Rathburn and the students flew from Indianapolis to Dallas before flying to Santiago, Chile, and on to Punta Arenas, Chile, before boarding the Laurence M. Gould research vessel and heading through the Straits of Magellan and then into the Drake Passage.

“The Drake Passage is one of the roughest seas in the world and that’s when everything really got exciting,” said Taylor. “It was common to see 30 to 40 foot swells. The wind was merciless. Basically, you never got a good, full-night’s sleep because you were constantly waking up to keep from falling out of the bed. I ended up getting a knot on my head by getting thrown up against the bulk heads while I was asleep.”

Waggoner had a different experience when he went to Antarctica in April.

“Once we got into the Drake, we had heard stories about it being the roughest passage in the world and our voyage across was fairly subtle,” he said. “I go and make the mistake of saying out loud to everybody that we need to have a rough crossing on the way back. We’re down here in Antarctica, why would we come all this way and not live the Drake in its entirety' On the way back, we did have a bit rougher seas and the marine techs made it a point to use one of the white boards aboard the ship to make my comment known to everyone on board so that they could kind of razz me in passing every day.”

The students would work in the four hours of muted, early morning-type sunlight and on through the darkness, with falling snow and icebergs floating by, almost near enough to touch.

“Every day on the way down there I’m waking up early and going to the bridge, getting the binoculars and just looking around,” Lang said. “Every day it seemed like something new would come because the farther south we got, the more ice we’d see, the fewer animals we’d see.”

Kitted out in cold-weather gear provided by the National Science Foundation, the students said they didn’t find the cold unbearable.

“When you go down there, you expect to walk out and it’s instantly freezing, but it wasn’t the case,” Taylor said. “It was cold, obviously, but it was actually a lot more manageable than I thought…The only thing that was really bad was when you’re down on the deck. There were a couple of times where we were working on the equipment and I would have to get on my knees or actually lay on my back on the deck of the ship. I had waves going up my pant legs as I was trying to replace a piece of equipment, and washing over me as I was laying on the deck, working on equipment and the water’s very cold.”

Palmer Station, AntarcticaEach of the students called the research, cruise and stay in Antarctica as an opportunity of a lifetime.

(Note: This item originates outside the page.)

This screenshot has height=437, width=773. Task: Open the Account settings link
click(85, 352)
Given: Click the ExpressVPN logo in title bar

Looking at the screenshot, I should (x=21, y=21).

“There were several of us that would gather on the back of the ship and just stare,” Waggoner said. “It was sort of unusual to have a group of five or six people together and not have a conversation, but there were really no words that could be said. You’re just kind of standing there in awe and silence of what you’re seeing.”

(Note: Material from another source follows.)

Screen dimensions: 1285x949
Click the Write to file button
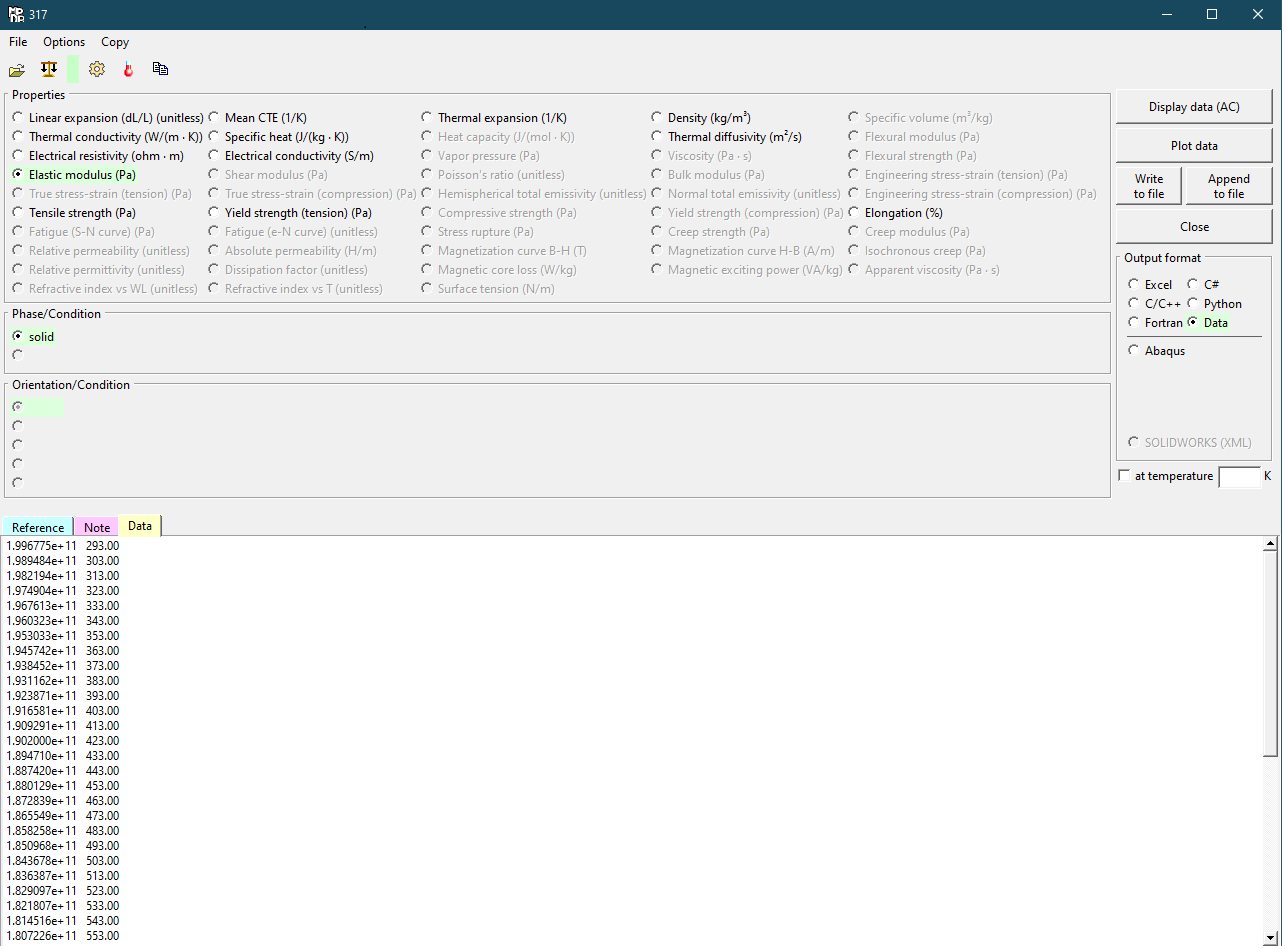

He described the Antarctic scenery as amazing.

“I was a bit surprised by what it was in terms of seeing so much rock, so much granite and then just completely covered with ice and snow,” Waggoner said. “When you are at the top of the glacier, when you’re able to kind of look out and see sightes that are kind of beyond amazement.”

“As soon as I got off the boat and actually set foot on Antarctica, I basically just stopped and just thought, I’m doing something that very few people in the world have ever done and that moment right there made the whole trip worthwhile,” Taylor added.